Mohamed El-Erian at Pacific Investment Management Co, which runs the world's biggest bond fund, has revised his outlook for US growth in 2011 following President Barack Obama's tax-cut compromise deal.

(December 13, 2010) — The Chief Executive Officer of Pacific Investment Management Co. (PIMCo) Mohamed El-Erian has upped his US growth forecast.

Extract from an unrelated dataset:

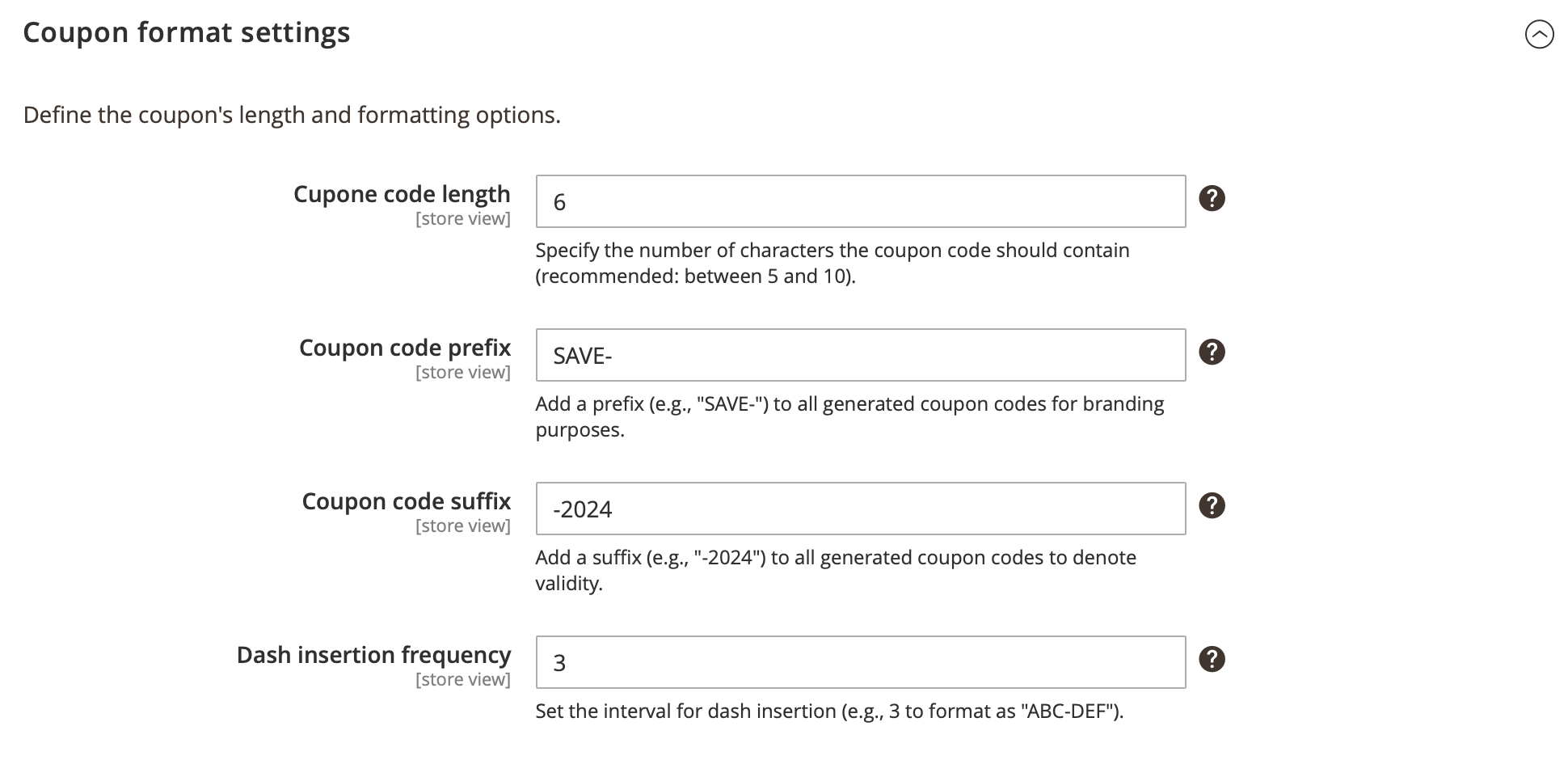Click store view scope under Coupon code suffix
The image size is (1568, 760).
tap(463, 526)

El-Erian has asserted that he sees the US economy growing 3% to 3.5% in the fourth quarter of next year from PIMCo’s earlier estimate of 2% to 2.5%. “We revised this week our outlook for US growth in 2011 taking into account Monday’s announcement on additional fiscal stimulus measures,” El-Erian said in a recent interview with Reuters, referring to President Barack Obama’s compromise deal to extend all Bush-era tax cuts for two years. The deal, still to be approved by the House and Senate, additionally proposed extending unemployment compensation for the long-term jobless, and reducing social security payroll taxes for 2011 by 2 percentage points.

Despite positive growth projections, El-Erian warned, according to Bloomberg: “What we don’t know yet is whether that will be enough not just to change the economy’s trajectory for one year but to place it on a medium-term sustainable path.” El-Erian’s assertion describes his view that the positive results for the US economy stem partly from policymakers’ tendency of relying increasingly on unconventional strategies,  such as QE2, to achieve US growth.

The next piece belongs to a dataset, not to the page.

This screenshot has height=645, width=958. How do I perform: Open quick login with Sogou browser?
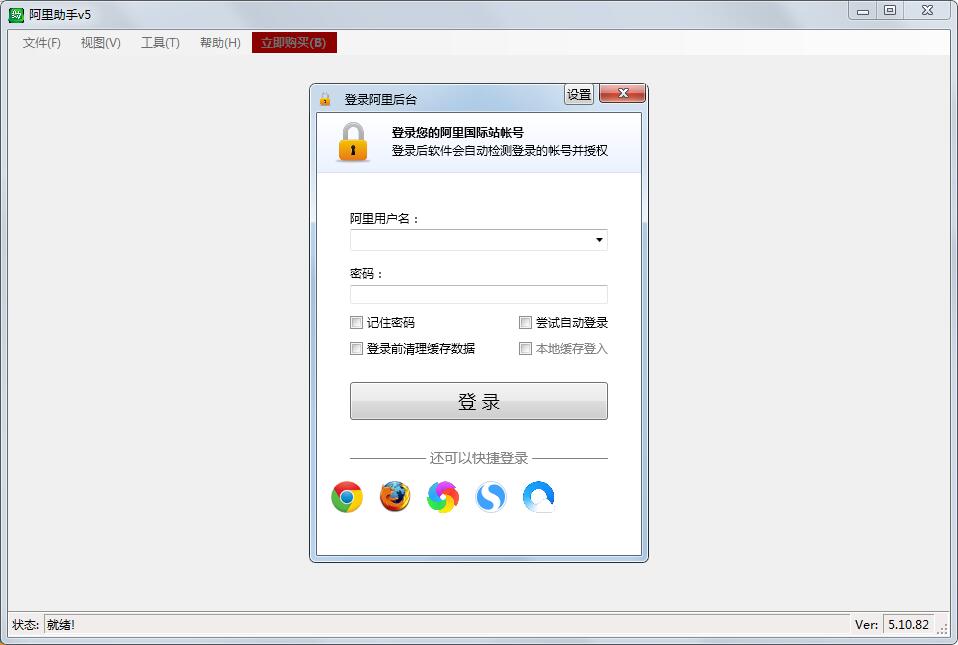coord(490,496)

In regards to the European Union, El-Erian said he expects the euro area’s economy to grow up to 0.75% next year. “Europe is on a completely different track than the US,” he told Bloomberg. “It is trying to achieve sustainable growth by getting its economic house in order through fiscal austerity.

Both Bill Gross, manager of the $256 billion Pimco Total Return Fund, and El-Erian have noted that the “new normal,” which describes how growth will be depressed by consumer retrenchment and tighter financial regulation, will continue to dampen the US economy. PIMCo has adjusted to a new normal by offering equity funds to investors in April, while moving into stocks to allow customers to diversity their holdings as areas such as emerging markets outperform other regions.